There was a time that we celebrated July 4th to commemorate the adoption of the Declaration of Independence. Not only for its bold defiance to King George III and mighty England, but for its noble recognition that we are all created equal with certain inalienable rights, such as “life, liberty and the pursuit of happiness.”
For 245 years, July 4th was a day for celebrating what we once knew as freedom. Our rights as individuals. Our representative democracy. Our system of checks and balances. The rule of law. The freedom to overcome our differences and find common cause. The freedom to perfect our union and achieving our best selves—as one nation under God.
This year seemed eerily different. On the morning of July 4, 2022, we were exposed to a stirring National Rifle Association video showcasing a bald eagle, an American flag and the “Stars and Stripes Forever.” Its message? “The only reason you’re celebrating Independence Day is because citizens were armed.”

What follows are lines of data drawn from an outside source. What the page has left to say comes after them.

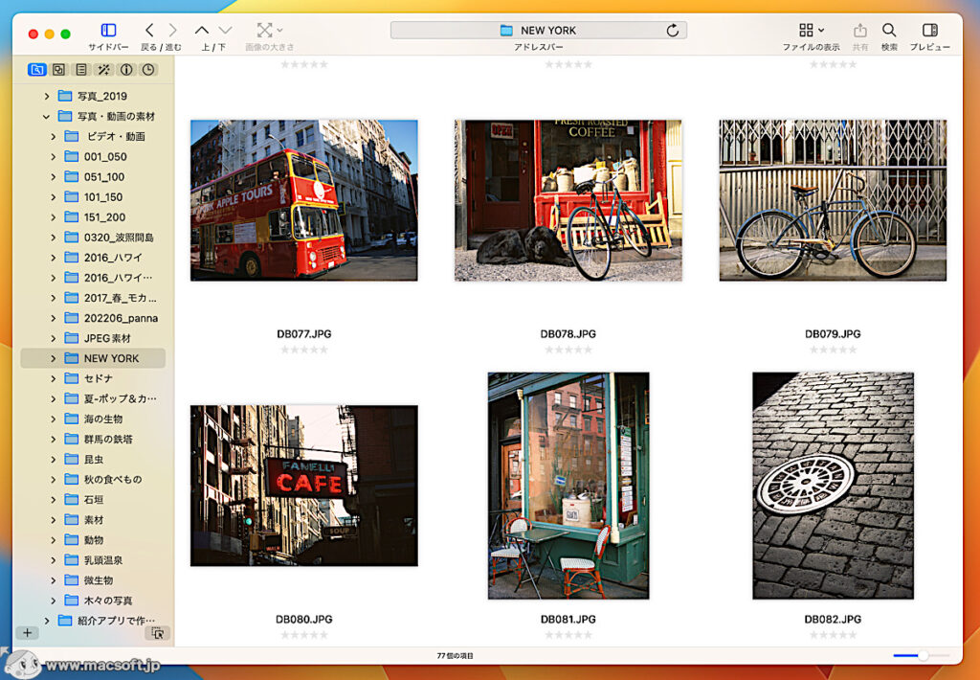
Task: Open the info (ⓘ) panel icon
Action: click(x=125, y=69)
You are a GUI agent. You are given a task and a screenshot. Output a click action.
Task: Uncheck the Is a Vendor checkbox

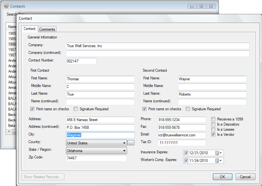pos(213,134)
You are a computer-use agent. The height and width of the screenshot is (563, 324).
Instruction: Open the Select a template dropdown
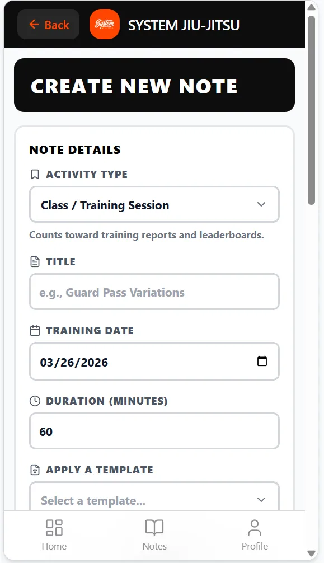tap(154, 497)
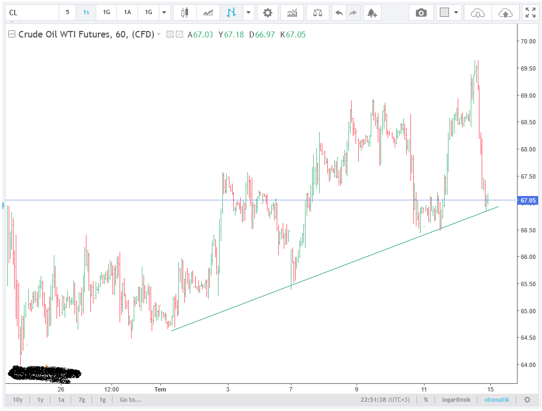Click the compare symbols scale icon
The width and height of the screenshot is (542, 411).
pyautogui.click(x=317, y=12)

On the afternoon of July 4, 2022, a gunman with a high-powered rifle sprayed a Highland Park, Illinois holiday parade with bullets, killing or wounding dozens of innocents, including children. The other parade attendees scattered in terror. Highland Park and other Chicago communities quickly cancelled their holiday events. Celebration ceded to fear, perhaps forever.
So, what will we celebrate next July 4th?
Easy access to guns? The acceptance of mass shootings? The fear of assembling in public spaces? The ability of citizens to sue public school districts or other citizens? The loss of privacy for women? The intrusion of government into other decisions most Americans regard as deeply personal?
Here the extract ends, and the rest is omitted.